Exercise directions –
Turn everything in the data from the line containing "Screen dimensions: 706x1568" down to the line containing "Looking at the" into a numbered list, skipping blank lines.

Working data –
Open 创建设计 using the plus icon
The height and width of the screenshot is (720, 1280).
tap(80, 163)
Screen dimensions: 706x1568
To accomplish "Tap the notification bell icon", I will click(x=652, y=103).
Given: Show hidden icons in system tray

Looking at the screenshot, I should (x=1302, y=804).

==

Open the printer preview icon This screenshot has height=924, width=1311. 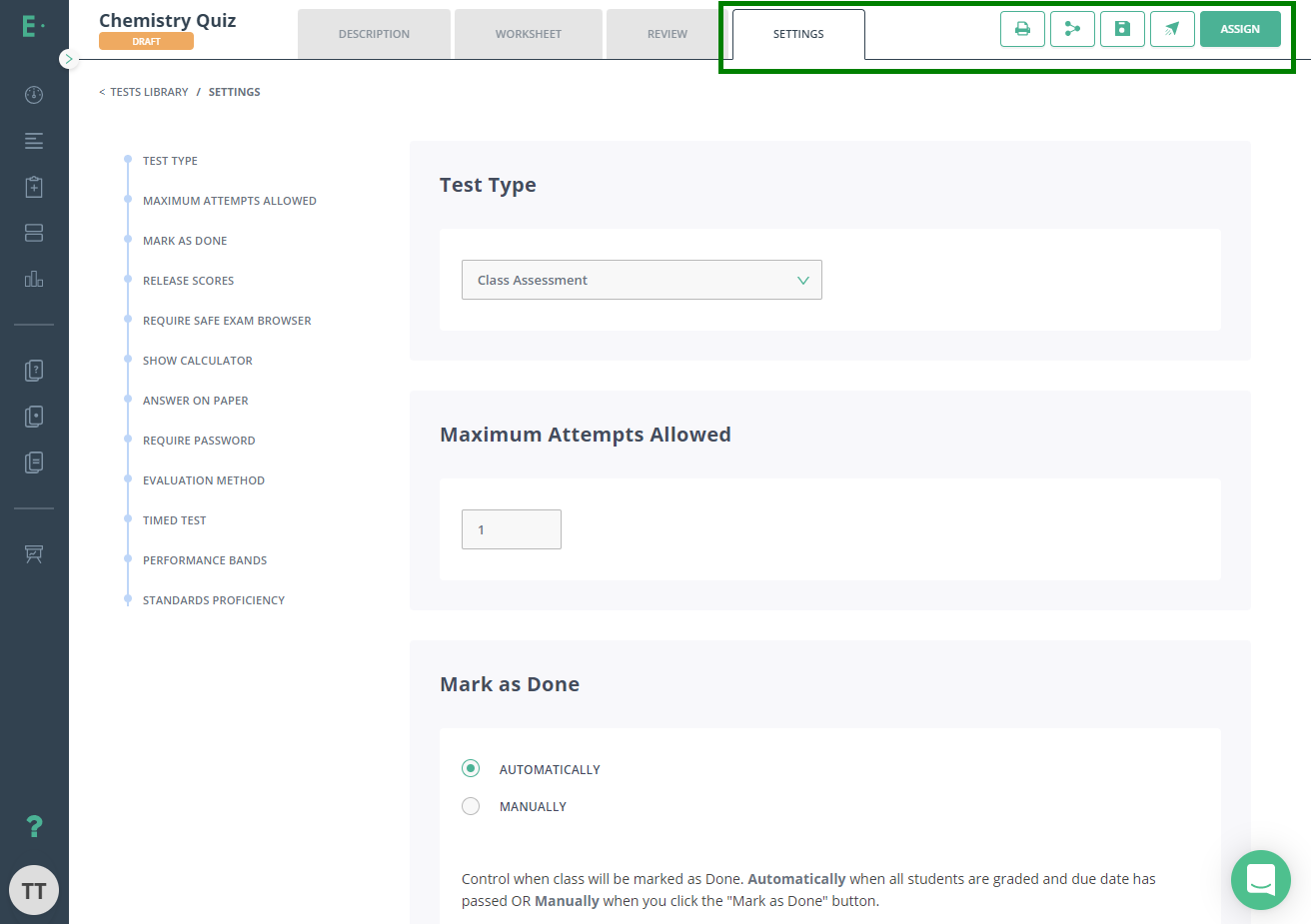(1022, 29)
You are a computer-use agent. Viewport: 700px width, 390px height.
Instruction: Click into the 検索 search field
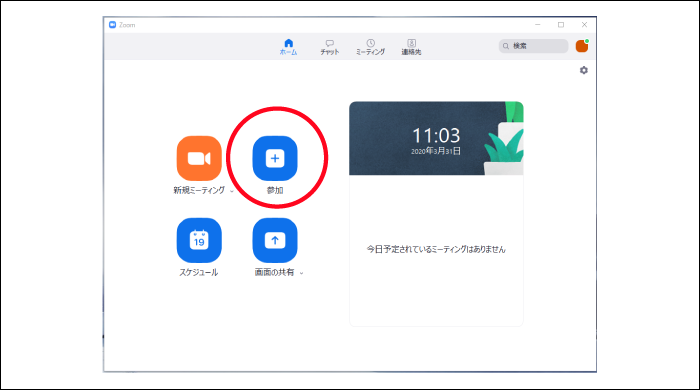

Reply –
1. Screen dimensions: 706x1568
2. To accomplish "Tap the notification bell icon", I will click(x=652, y=103).
3. Given: Show hidden icons in system tray
4. Looking at the screenshot, I should (x=1302, y=804).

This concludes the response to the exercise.